• **Task prompt**
Retype the data in its entirety, with no word changed.

[Records supplied — start]

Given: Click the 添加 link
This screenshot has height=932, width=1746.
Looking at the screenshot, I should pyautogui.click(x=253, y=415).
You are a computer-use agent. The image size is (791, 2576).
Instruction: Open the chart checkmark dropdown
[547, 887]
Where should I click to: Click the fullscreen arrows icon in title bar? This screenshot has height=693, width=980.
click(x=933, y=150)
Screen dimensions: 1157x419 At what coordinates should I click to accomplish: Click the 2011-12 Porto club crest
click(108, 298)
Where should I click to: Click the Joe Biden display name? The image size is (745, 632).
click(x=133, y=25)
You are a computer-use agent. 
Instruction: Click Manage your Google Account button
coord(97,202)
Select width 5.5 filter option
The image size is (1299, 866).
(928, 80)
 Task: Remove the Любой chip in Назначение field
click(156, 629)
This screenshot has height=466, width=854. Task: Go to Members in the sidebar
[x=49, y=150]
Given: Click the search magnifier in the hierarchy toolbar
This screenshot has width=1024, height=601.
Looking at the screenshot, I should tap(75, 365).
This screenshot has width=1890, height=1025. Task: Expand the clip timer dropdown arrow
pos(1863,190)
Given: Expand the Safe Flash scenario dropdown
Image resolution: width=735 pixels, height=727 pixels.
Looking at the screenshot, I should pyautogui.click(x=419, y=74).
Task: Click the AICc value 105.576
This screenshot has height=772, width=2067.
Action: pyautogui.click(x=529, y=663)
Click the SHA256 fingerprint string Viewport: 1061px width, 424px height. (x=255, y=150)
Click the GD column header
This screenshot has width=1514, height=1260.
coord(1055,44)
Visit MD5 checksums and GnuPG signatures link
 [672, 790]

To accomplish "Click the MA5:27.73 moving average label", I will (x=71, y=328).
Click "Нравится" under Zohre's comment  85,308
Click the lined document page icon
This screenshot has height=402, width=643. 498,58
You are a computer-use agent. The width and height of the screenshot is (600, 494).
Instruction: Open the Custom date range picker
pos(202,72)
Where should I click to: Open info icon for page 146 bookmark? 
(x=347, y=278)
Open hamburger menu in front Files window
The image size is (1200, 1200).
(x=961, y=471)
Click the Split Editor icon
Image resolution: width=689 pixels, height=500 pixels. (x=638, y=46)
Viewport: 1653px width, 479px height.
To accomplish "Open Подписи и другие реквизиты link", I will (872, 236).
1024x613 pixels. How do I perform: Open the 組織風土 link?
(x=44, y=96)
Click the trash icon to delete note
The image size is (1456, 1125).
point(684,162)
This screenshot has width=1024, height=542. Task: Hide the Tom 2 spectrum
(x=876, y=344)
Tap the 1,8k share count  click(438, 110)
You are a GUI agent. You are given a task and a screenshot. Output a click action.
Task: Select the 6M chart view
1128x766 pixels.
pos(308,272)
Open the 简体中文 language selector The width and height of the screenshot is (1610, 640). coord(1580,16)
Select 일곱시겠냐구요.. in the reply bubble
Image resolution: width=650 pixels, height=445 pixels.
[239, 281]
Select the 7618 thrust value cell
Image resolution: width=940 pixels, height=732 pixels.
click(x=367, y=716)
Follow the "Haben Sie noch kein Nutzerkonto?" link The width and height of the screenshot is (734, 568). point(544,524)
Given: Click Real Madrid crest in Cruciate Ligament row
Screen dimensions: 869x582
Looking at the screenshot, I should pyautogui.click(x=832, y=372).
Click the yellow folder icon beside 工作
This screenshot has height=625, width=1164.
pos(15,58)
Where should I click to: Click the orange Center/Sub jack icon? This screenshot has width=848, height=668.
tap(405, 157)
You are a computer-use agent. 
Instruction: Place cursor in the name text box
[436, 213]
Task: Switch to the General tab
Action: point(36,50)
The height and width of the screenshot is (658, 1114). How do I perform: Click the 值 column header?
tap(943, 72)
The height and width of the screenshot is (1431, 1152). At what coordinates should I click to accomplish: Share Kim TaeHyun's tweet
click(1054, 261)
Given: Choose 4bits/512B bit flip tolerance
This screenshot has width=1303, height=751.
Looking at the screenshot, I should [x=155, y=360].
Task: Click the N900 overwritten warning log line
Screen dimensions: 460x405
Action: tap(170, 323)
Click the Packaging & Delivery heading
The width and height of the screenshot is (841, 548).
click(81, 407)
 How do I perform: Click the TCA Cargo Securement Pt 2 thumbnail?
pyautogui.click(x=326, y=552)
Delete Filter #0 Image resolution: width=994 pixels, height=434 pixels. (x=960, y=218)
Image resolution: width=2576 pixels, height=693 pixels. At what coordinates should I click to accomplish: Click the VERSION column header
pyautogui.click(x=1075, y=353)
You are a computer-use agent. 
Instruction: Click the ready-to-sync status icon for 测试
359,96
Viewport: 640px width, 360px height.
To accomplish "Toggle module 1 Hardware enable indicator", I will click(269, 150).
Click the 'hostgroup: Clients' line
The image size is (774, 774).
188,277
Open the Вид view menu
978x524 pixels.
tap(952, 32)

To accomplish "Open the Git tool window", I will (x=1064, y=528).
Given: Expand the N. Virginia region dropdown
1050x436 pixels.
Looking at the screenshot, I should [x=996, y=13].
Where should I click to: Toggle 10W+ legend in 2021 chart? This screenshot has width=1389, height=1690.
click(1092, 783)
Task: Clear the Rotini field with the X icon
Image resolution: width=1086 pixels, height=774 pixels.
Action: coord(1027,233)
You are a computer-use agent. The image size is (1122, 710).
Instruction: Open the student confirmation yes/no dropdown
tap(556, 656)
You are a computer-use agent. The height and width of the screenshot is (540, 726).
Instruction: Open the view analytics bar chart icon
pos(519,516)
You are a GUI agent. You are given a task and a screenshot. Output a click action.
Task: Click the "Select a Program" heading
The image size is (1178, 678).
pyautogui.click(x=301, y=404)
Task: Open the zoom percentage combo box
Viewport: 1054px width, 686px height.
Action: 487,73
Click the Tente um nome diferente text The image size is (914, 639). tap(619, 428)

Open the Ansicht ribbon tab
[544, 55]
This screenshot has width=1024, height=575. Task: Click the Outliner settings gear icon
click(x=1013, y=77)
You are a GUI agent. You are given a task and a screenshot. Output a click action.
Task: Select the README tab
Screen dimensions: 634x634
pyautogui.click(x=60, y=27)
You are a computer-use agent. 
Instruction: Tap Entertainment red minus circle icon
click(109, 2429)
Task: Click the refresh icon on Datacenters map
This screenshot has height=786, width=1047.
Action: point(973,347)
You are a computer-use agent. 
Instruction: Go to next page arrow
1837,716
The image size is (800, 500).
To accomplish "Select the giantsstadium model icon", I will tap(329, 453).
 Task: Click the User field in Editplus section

[Records supplied — finish]

• **Your response**
Given: Click the 添加 link
This screenshot has height=932, width=1746.
Looking at the screenshot, I should pyautogui.click(x=253, y=415).
You are a computer-use agent. The image size is (791, 2576).
Instruction: Open the chart checkmark dropdown
[547, 887]
Where should I click to: Click the fullscreen arrows icon in title bar? This screenshot has height=693, width=980.
click(x=933, y=150)
Screen dimensions: 1157x419 At what coordinates should I click to accomplish: Click the 2011-12 Porto club crest
click(108, 298)
Where should I click to: Click the Joe Biden display name? The image size is (745, 632).
click(x=133, y=25)
You are a computer-use agent. 
Instruction: Click Manage your Google Account button
coord(97,202)
Select width 5.5 filter option
The image size is (1299, 866).
(928, 80)
 Task: Remove the Любой chip in Назначение field
click(156, 629)
This screenshot has height=466, width=854. Task: Go to Members in the sidebar
[x=49, y=150]
Given: Click the search magnifier in the hierarchy toolbar
This screenshot has width=1024, height=601.
Looking at the screenshot, I should tap(75, 365).
This screenshot has width=1890, height=1025. Task: Expand the clip timer dropdown arrow
pos(1863,190)
Given: Expand the Safe Flash scenario dropdown
Image resolution: width=735 pixels, height=727 pixels.
Looking at the screenshot, I should pyautogui.click(x=419, y=74).
Task: Click the AICc value 105.576
This screenshot has height=772, width=2067.
Action: pyautogui.click(x=529, y=663)
Click the SHA256 fingerprint string Viewport: 1061px width, 424px height. (x=255, y=150)
Click the GD column header
This screenshot has width=1514, height=1260.
coord(1055,44)
Visit MD5 checksums and GnuPG signatures link
 [672, 790]

To accomplish "Click the MA5:27.73 moving average label", I will (x=71, y=328).
Click "Нравится" under Zohre's comment  85,308
Click the lined document page icon
This screenshot has height=402, width=643. 498,58
You are a computer-use agent. The width and height of the screenshot is (600, 494).
Instruction: Open the Custom date range picker
pos(202,72)
Where should I click to: Open info icon for page 146 bookmark? 
(x=347, y=278)
Open hamburger menu in front Files window
The image size is (1200, 1200).
(x=961, y=471)
Click the Split Editor icon
Image resolution: width=689 pixels, height=500 pixels. (x=638, y=46)
Viewport: 1653px width, 479px height.
To accomplish "Open Подписи и другие реквизиты link", I will (872, 236).
1024x613 pixels. How do I perform: Open the 組織風土 link?
(x=44, y=96)
Click the trash icon to delete note
The image size is (1456, 1125).
point(684,162)
This screenshot has width=1024, height=542. Task: Hide the Tom 2 spectrum
(x=876, y=344)
Tap the 1,8k share count  click(438, 110)
You are a GUI agent. You are given a task and a screenshot. Output a click action.
Task: Select the 6M chart view
1128x766 pixels.
pos(308,272)
Open the 简体中文 language selector The width and height of the screenshot is (1610, 640). coord(1580,16)
Select 일곱시겠냐구요.. in the reply bubble
Image resolution: width=650 pixels, height=445 pixels.
[239, 281]
Select the 7618 thrust value cell
Image resolution: width=940 pixels, height=732 pixels.
click(x=367, y=716)
Follow the "Haben Sie noch kein Nutzerkonto?" link The width and height of the screenshot is (734, 568). point(544,524)
Given: Click Real Madrid crest in Cruciate Ligament row
Screen dimensions: 869x582
Looking at the screenshot, I should pyautogui.click(x=832, y=372).
Click the yellow folder icon beside 工作
This screenshot has height=625, width=1164.
pos(15,58)
Where should I click to: Click the orange Center/Sub jack icon? This screenshot has width=848, height=668.
tap(405, 157)
You are a computer-use agent. 
Instruction: Place cursor in the name text box
[436, 213]
Task: Switch to the General tab
Action: point(36,50)
The height and width of the screenshot is (658, 1114). How do I perform: Click the 值 column header?
tap(943, 72)
The height and width of the screenshot is (1431, 1152). At what coordinates should I click to accomplish: Share Kim TaeHyun's tweet
click(1054, 261)
Given: Choose 4bits/512B bit flip tolerance
This screenshot has width=1303, height=751.
Looking at the screenshot, I should [x=155, y=360].
Task: Click the N900 overwritten warning log line
Screen dimensions: 460x405
Action: tap(170, 323)
Click the Packaging & Delivery heading
The width and height of the screenshot is (841, 548).
click(81, 407)
 How do I perform: Click the TCA Cargo Securement Pt 2 thumbnail?
pyautogui.click(x=326, y=552)
Delete Filter #0 Image resolution: width=994 pixels, height=434 pixels. (x=960, y=218)
Image resolution: width=2576 pixels, height=693 pixels. At what coordinates should I click to accomplish: Click the VERSION column header
pyautogui.click(x=1075, y=353)
You are a computer-use agent. 
Instruction: Click the ready-to-sync status icon for 测试
359,96
Viewport: 640px width, 360px height.
To accomplish "Toggle module 1 Hardware enable indicator", I will click(269, 150).
Click the 'hostgroup: Clients' line
The image size is (774, 774).
188,277
Open the Вид view menu
978x524 pixels.
tap(952, 32)

To accomplish "Open the Git tool window", I will (x=1064, y=528).
Given: Expand the N. Virginia region dropdown
1050x436 pixels.
Looking at the screenshot, I should [x=996, y=13].
Where should I click to: Toggle 10W+ legend in 2021 chart? This screenshot has width=1389, height=1690.
click(1092, 783)
Task: Clear the Rotini field with the X icon
Image resolution: width=1086 pixels, height=774 pixels.
Action: coord(1027,233)
You are a computer-use agent. The image size is (1122, 710).
Instruction: Open the student confirmation yes/no dropdown
tap(556, 656)
You are a computer-use agent. The height and width of the screenshot is (540, 726).
Instruction: Open the view analytics bar chart icon
pos(519,516)
You are a GUI agent. You are given a task and a screenshot. Output a click action.
Task: Click the "Select a Program" heading
The image size is (1178, 678).
pyautogui.click(x=301, y=404)
Task: Open the zoom percentage combo box
Viewport: 1054px width, 686px height.
Action: 487,73
Click the Tente um nome diferente text The image size is (914, 639). tap(619, 428)

Open the Ansicht ribbon tab
[544, 55]
This screenshot has width=1024, height=575. Task: Click the Outliner settings gear icon
click(x=1013, y=77)
You are a GUI agent. You are given a task and a screenshot. Output a click action.
Task: Select the README tab
Screen dimensions: 634x634
pyautogui.click(x=60, y=27)
You are a computer-use agent. 
Instruction: Tap Entertainment red minus circle icon
click(109, 2429)
Task: Click the refresh icon on Datacenters map
This screenshot has height=786, width=1047.
Action: point(973,347)
You are a computer-use agent. 
Instruction: Go to next page arrow
1837,716
The image size is (800, 500).
To accomplish "Select the giantsstadium model icon", I will tap(329, 453).
 Task: Click the User field in Editplus section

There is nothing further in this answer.